ITEM 10.  ADDITIONAL INFORMATION

     (a)  Section 8 of the Offer to Purchase is hereby amended by deleting the
          words ", and none of such persons assumes any responsibility for the
          accuracy thereof" from the 13th and 14th lines of the last paragraph
          of Section 8, on page 14 of the Offer to Purchase.

     (b)  Section 13 of the Offer to Purchase is hereby amended by adding the
          following at the end thereof: "There are no current plans or
          arrangements by Parent or the Purchaser to repay borrowings under such
          lines of credit."

     (c)  Section 14 of the Offer to Purchase is hereby amended by deleting the
          words "(whether or not any Shares have theretofore been accepted for
          payment)" from the 16th and 17th lines of the first paragraph of
          Section 14, on page 25 of the Offer to Purchase.
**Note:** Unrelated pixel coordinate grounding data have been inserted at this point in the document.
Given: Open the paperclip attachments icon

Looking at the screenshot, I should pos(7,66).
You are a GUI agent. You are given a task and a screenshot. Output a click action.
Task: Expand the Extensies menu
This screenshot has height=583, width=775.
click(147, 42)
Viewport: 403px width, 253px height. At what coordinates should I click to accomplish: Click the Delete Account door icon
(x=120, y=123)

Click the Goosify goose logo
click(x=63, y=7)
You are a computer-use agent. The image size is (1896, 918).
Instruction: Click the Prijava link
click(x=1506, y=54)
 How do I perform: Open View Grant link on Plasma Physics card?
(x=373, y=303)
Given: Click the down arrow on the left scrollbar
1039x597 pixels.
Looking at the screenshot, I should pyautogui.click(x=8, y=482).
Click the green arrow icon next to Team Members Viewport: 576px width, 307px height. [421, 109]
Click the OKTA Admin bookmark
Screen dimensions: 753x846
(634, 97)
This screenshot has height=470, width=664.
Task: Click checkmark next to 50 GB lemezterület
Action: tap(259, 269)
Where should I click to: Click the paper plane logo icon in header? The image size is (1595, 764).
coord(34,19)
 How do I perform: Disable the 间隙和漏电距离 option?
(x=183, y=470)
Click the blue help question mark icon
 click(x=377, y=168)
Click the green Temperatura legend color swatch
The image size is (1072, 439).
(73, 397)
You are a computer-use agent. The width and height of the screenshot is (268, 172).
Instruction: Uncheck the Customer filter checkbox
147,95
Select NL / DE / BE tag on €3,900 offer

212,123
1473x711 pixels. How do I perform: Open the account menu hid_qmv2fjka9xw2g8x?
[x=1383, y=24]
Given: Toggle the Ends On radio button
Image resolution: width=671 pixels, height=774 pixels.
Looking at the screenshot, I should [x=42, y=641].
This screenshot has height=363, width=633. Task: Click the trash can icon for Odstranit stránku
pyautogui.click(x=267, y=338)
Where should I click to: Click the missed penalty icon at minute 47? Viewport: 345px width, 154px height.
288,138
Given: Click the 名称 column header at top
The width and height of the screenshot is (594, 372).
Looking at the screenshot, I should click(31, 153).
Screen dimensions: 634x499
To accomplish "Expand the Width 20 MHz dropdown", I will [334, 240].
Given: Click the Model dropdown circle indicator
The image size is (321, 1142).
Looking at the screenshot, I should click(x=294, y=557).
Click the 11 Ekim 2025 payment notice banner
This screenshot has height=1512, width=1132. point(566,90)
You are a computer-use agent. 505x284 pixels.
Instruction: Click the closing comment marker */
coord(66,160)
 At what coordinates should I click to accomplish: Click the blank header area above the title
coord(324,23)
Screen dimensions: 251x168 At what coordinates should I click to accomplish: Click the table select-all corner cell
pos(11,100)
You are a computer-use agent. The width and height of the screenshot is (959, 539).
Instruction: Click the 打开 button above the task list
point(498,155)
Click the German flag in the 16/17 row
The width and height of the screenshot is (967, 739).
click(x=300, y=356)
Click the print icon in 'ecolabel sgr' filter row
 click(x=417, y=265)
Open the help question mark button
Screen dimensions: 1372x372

     (d)  Section 14 of the Offer to Purchase is hereby amended by deleting the
          last full paragraph on page 27 of the Offer to Purchase.



<PAGE>


                                   SIGNATURES

         After due inquiry and to the best of my knowledge and belief, I certify
that the information set forth in this statement is true, complete and correct.

Dated: July 9, 1999


                                  VIVENDI

                                  By: /s/ Henri Proglio
                                     -------------------------------------------
                                     Name:   Henri Proglio
                                     Title:  Senior Executive Vice President



                                  ONYX SOLID WASTE ACQUISITION CORP.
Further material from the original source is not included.